* Set task *
How many lines in the entries below contain the word "This"? Give only the number.

* Data entries *
[BEGIN]

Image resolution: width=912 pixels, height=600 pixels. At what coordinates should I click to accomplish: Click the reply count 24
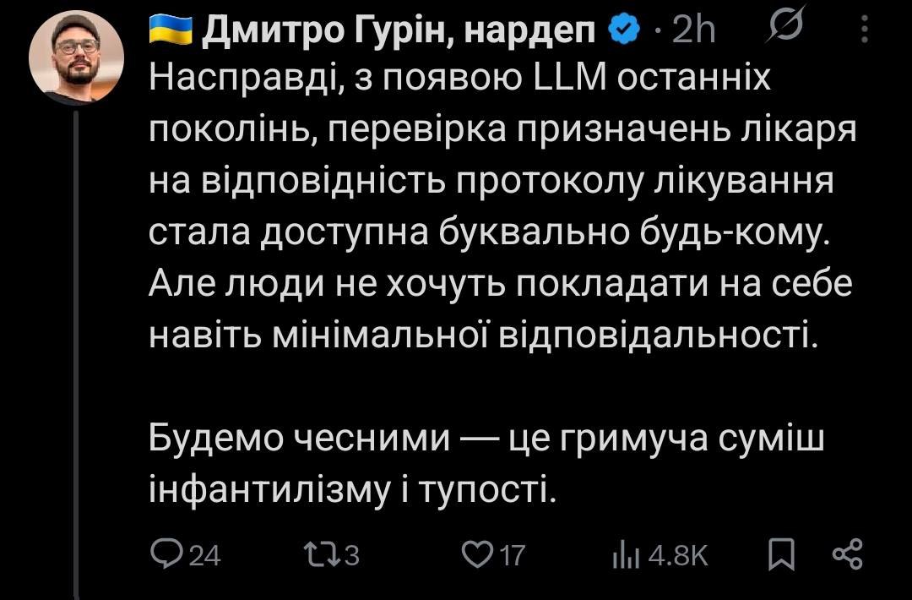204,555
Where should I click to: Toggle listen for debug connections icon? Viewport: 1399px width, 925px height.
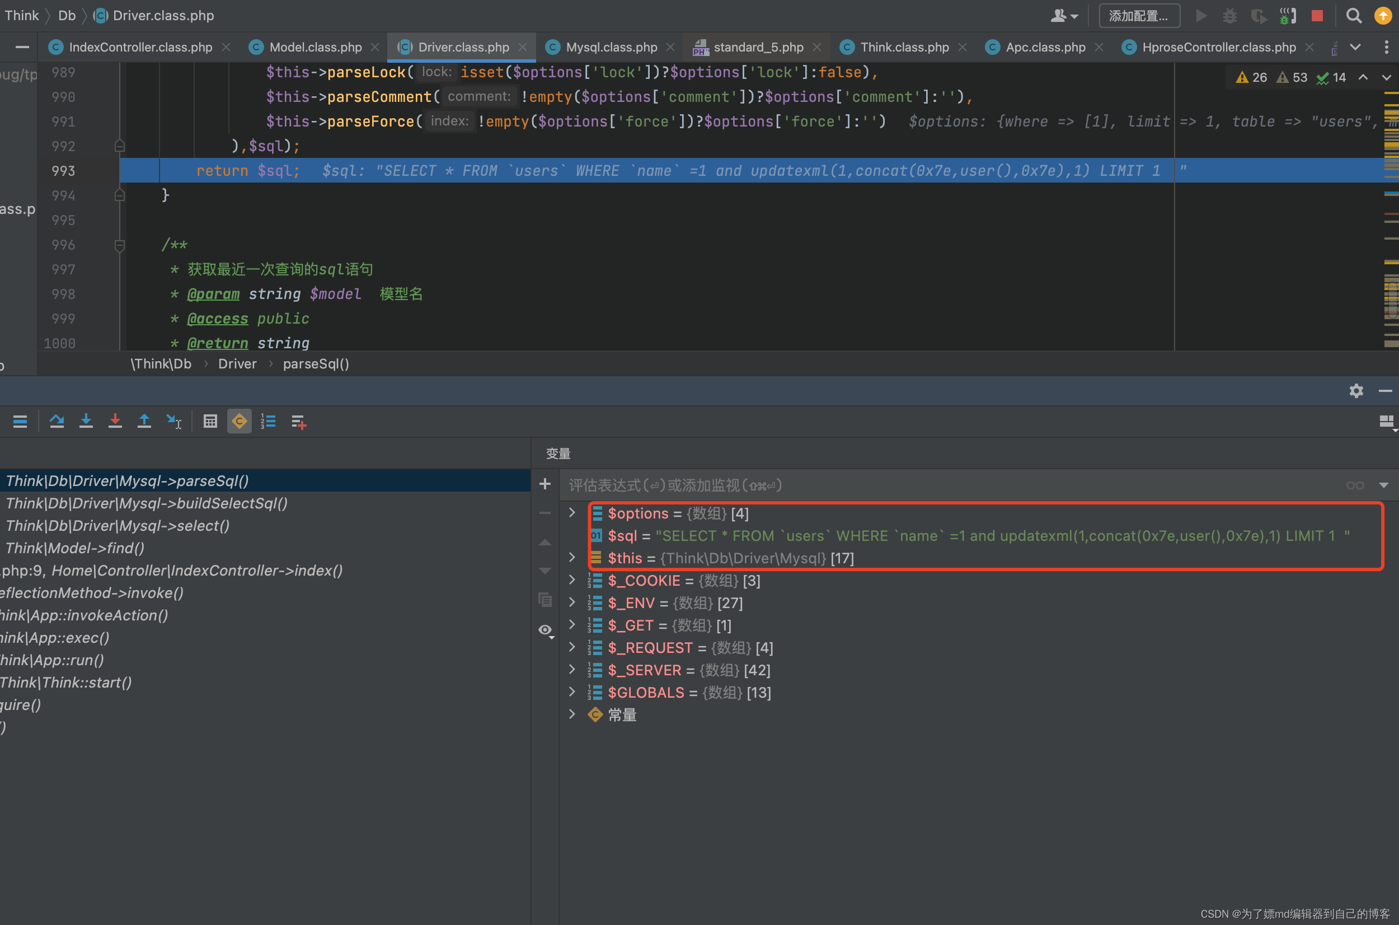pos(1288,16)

[END]
[BEGIN]

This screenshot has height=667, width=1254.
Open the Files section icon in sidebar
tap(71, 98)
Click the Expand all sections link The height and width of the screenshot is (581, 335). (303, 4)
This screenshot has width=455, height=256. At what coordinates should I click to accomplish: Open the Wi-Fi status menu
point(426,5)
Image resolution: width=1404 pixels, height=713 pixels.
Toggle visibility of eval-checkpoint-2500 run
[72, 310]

[END]
[BEGIN]

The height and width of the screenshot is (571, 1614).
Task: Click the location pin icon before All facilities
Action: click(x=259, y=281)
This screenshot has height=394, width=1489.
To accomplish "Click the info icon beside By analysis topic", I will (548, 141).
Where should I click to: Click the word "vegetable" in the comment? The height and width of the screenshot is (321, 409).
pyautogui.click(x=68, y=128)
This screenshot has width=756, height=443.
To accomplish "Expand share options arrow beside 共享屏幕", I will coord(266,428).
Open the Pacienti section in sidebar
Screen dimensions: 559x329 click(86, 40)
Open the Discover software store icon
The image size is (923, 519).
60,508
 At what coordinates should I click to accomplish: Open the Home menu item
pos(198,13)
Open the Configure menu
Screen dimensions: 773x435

[END]

* Solution to the exercise *
4